Paris by the Book

Paris by the Book

Liam Callanan



It is inevitable that when we really need something we find it. What you need attracts you like a magnet. I returned to Paris after these long years spent in the countryside, and I needed a young painter, a young painter who would awaken me. Paris was magnificent, but where was the young painter?

—Gertrude Stein

Paris, 1945





PROLOGUE


Once a week, I chase men who are not my husband.

(After everything, I do this still.)

I should not, but there are many things I do that I should not—smoke, own a bookstore, pay for French lessons I always find ways to skip—and this is one. I walk my daughters to school, stare past the parents staring past me, and start my search for that day’s man.

I’ve sometimes begun right there on the sidewalk, trailing a fellow parent, a father, as he frees himself from the clutch outside the massive school door. More frequently, I walk up to the teeming rue Saint-Antoine and sift the passing crowd. Some mornings I find someone to chase right away. Some mornings it takes all morning. Some mornings I follow someone for a while, usually someone just like my husband, or as close as I can manage, or bear—the ink-black hair, the narrow shoulders, the hands that can’t stay in pockets, the head that can’t stop turning every way but mine—only to lose interest when some errant detail distracts. My husband would never wear blue glasses. My husband would never not yield a taxi to a pregnant woman. My husband would never steal a magazine from a newsstand, an apple from a greengrocer, a book from a bouquiniste. My husband would never—and I saw this once on one of my forays, a dad I’d trailed from the school door—kiss a woman not his wife.

Some mornings I find no one. This always surprises me, though I suppose what should surprise me more is all those other mornings when everything is right, when I find a man within a half kilometer of wandering, when I’m able to follow him for a good long while.

Following these men should be more difficult than it is; it’s not. Paris is a crowded city, far more so than travel ads and posters portray, and I—well, although I’m fit, have long legs, and helplessly project the “stay away” vibe men adore, I am forty-two, roughly twice the age of any woman who interests men here.

So be it. Invisibility suits me, serves me.

Every so often, too often, the authorities will issue a special warning, a reminder: we must be watchful. And so I am, and so others must be, but I’ve learned I’m never more invisible than in the wake of such warnings.
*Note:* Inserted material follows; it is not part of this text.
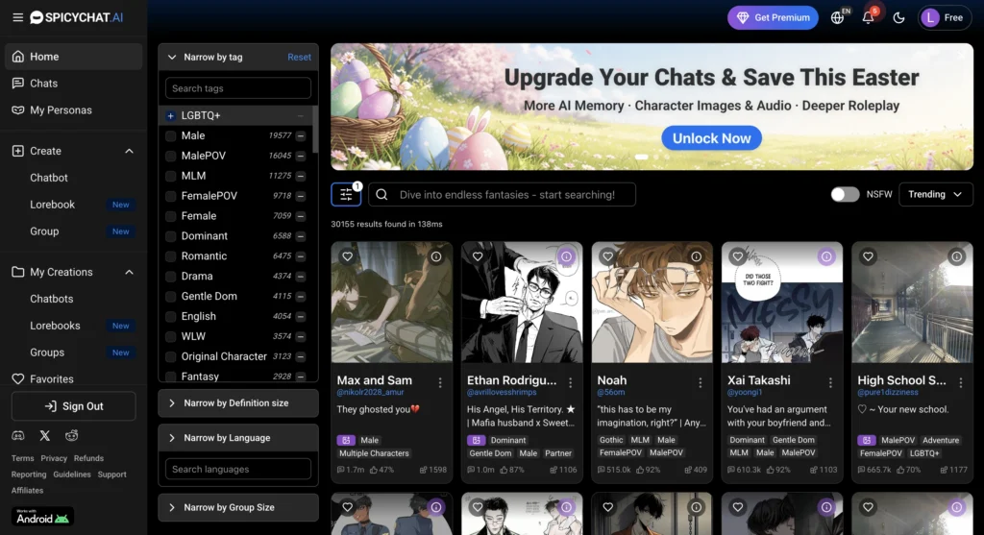984x535 pixels.
Task: Click the Get Premium button
Action: point(773,17)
I do not look like anyone whom anyone thinks to look for.

Even on those days, on any day, it can become awkward if the man I am pursuing leaves the main streets for narrower ones. On busier boulevards, I have trailed someone as close as a meter or two behind, close enough to see the thickness of his hair (my husband’s, so thick), smell his cologne (my husband, none, not ever), taste the smoke coming off his clothes if he smoked (my husband, when he smoked, always lied about doing so, and I always uncovered the lie this same way, a scent, a sniff—but still, a reminder that yes, he could lie).

On the quieter streets, I will let the distance stretch a block or more. I’ll ponder what I would do if it really were my husband up ahead: embrace him, take up his hand, hold tight as I kick him, cuff him, ask him why and what and where. But it’s not him, it’s never him, so I’ll study the shops, I’ll study my phone, I’ll read the historical markers and put any man I’m chasing at ease: c’est juste une autre touriste perdue.



* * *







Once (and only once), it finally happened. A man I followed confronted me.

This was six months after we’d first arrived. Not so long ago. Long enough; I was different then. So was Paris.

Still, I should have known. I did know—I’d known he was going to be trouble from the very start, because he looked too, too much like my husband. Same hair, same glasses, same smile. He gave that smile to a woman at the Apple store beneath the Louvre (almost as popular, as crowded, as the museum above) and that was what caught my eye, that lopsided grin: I didn’t even see it was my husband’s doppelg?nger until I did, and then I couldn’t not chase him. He circled the Louvre pyramid’s subterranean twin, inverted like an arrow pointing down, as if to say, this is the place—which isn’t wrong—and then he moved smoothly past all the other temptations for sale in the underground mall there (coffee, toys, luxury toilet paper), before reaching the spot where everyone must decide: down deeper to the Métro, or up to the surface?

And had he descended, I would have let him be, because I wasn’t looking for a Métro chase that day. This was an unplanned mission. I’d only meant to buy my daughters—Ellie, sixteen at that point, and Daphne, fourteen—new charging cords; the cheap knockoffs I’d bought them had failed. I wanted to do something right for a change, and be home, cords in hand, when they arrived from school.

But he didn’t descend, he climbed, and at the top of the stairs, he did something that made no sense. Instead of continuing on to the crowded rue de Rivoli, he doubled back into the vast plaza the wide wings of the Louvre embrace. He must have wanted just one more look.

So did I.

After a minute or two, he checked his watch and then chose a new path back out to the world, the Passage Richelieu, a colonnaded pedestrian tunnel that burrows through the Louvre’s French sculpture galleries. Glass walls allow passersby a free peek, no lines.